BEGIN Passage given

4 May 2004, 16:09  ECB seen on hold as softer euro helps recovery

Brighter business prospects in Europe as global recovery builds and the euro weakens have pushed prospects of an interest rate cut when the European Central Bank meets on Thursday firmly into the background. Two euro-zone monetary officials told that most central bankers on the ECB's rate-setting Governing Council see little benefit in lowering interest rates right now. The vast majority of ECB policy makers thinks that a quarter percentage point rate cut would have a negligible impact in fostering more growth, given the long lag before an easing helps economic activity, said one senior official at a euro zone central bank. "That would be a drop in the bucket," he said. "It would not do anything, and I think most of the members share this view." Additionally the euro's retreat -- down almost four percent on a trade-weighted basis from its January peak and over six percent against the dollar -- is boosting export orders and providing a much-needed lift. "Given the relative strength of the euro, I don't see any reason why they would change interest rates," said another euro zone monetary official. "With the euro at $1.19 to $1.20, many central bankers would say, 'That is a dream. That is exactly where we would like it,'" he said.

END Passage given
BEGIN Records provided

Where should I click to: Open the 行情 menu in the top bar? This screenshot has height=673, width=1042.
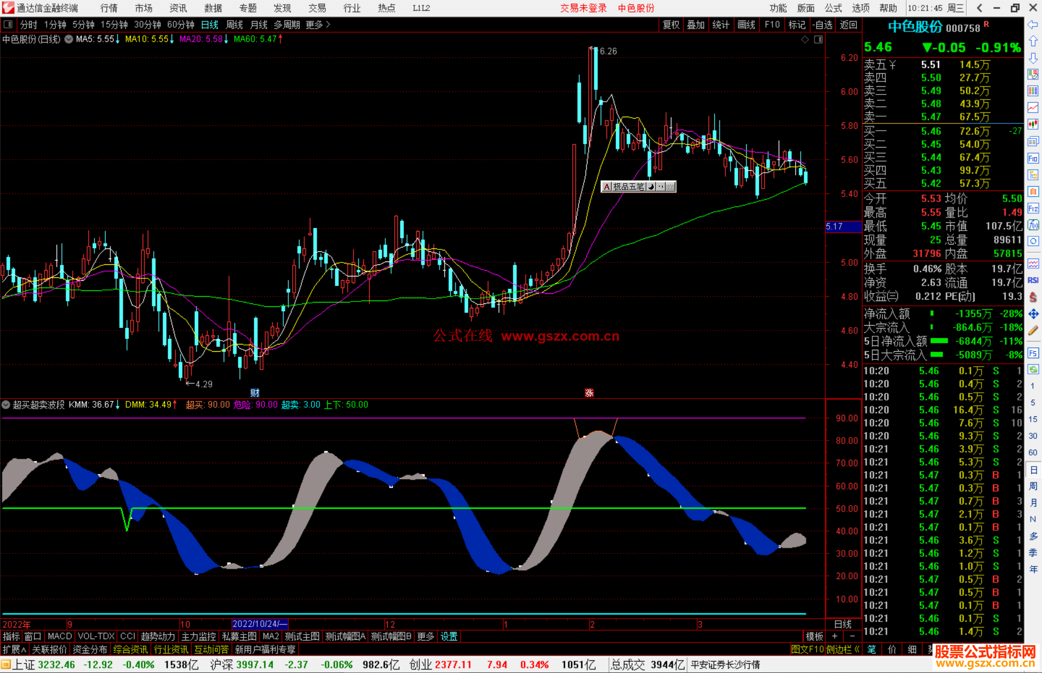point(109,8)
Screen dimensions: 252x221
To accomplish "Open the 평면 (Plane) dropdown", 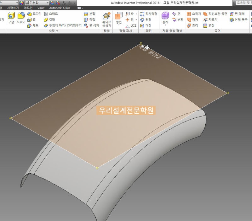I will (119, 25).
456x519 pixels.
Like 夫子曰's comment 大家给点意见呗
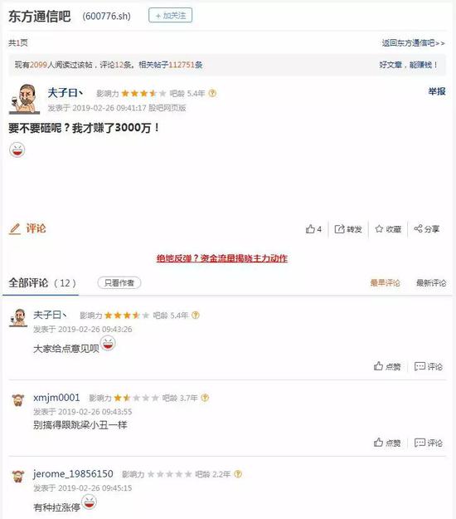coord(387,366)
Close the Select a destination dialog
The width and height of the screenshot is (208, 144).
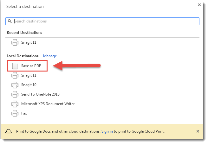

END Records provided

**Task prompt:** List every amount in the news item about the European Central Bank that is expressed in percent, percentage points, or dollars. The lines above are separate material and are unrelated to the news item about the European Central Bank.

**Output below:**
- a quarter percentage point
- almost four percent
- over six percent
- $1.19 to $1.20